I think speed is not the main issue here. The main issue is how to use the features to get the results you want.
If you want to categorize the images (e. g. person, car, house, cat), then the Pyramid Match kernel is definitely worth looking at. It is actually a histogram of the local feature descriptors, so there is no need to compare individual features to each other. There is also a class of algorithms known as the "bag of words", which try to cluster the local features to form a "visual vocabulary". Again, in this case once you have your "visual words" you do not need to compute distances between all pairs of SIFT descriptors, but instead determine which cluster each feature belongs to. On the other hand, if you want to get point correspondences between pairs of images, such as to decide whether one image is contained in another, or to compute the transformation between the images, then you do need to find the exact nearest neighbors.

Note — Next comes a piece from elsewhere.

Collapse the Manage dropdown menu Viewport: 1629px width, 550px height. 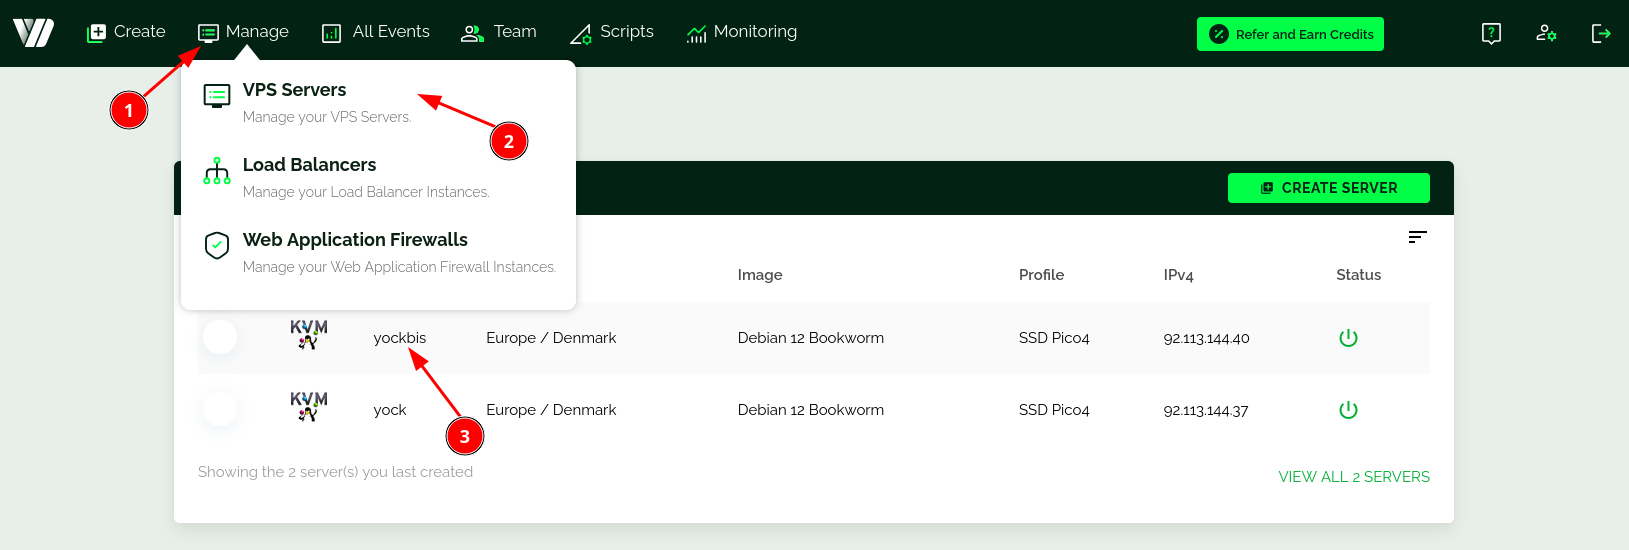pyautogui.click(x=243, y=32)
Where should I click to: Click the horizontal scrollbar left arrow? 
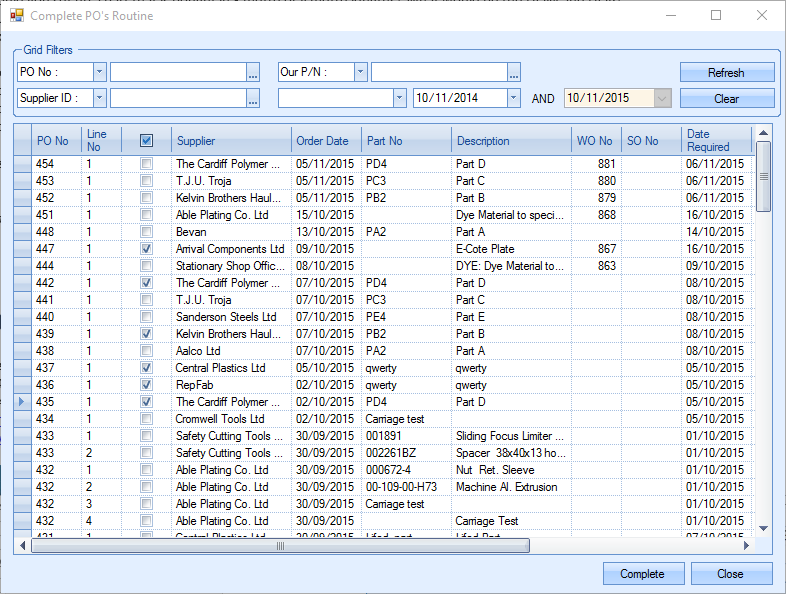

Also, there are local features other than SIFT. For example SURF are features similar to SIFT, but they are faster to extract, and they have been shown to perform better for certain tasks.
If all you want to do is to find duplicates, you can speed up your search considerably by using a global image descriptor, such as a color histogram, to prune out images that are obviously different. Comparing two color histograms is orders of magnitude faster than comparing two sets each containing hundreds of SIFT features. You can create a short list of candidates using color histograms, and then refine your search using SIFT.
I have some tools in python you can play with here . Basically its a package that uses SIFT transformed vectors, and then computes a nearest lattice hashing of each 128d sift vector. The hashing is the important part, as it is locality sensitive, simply meaning that vectors near in R^n space result in equivalent hash collision probabilities. The work I provide is an extension of Andoni that provides a query adaptive heuristic for pruning the LSH exact search lists, as well as an optimized CUDA implementation of the hashing function. I also have a small app that does image database search with nice visual feedback, all under bsd (exception is SIFT which has some additional restrictions).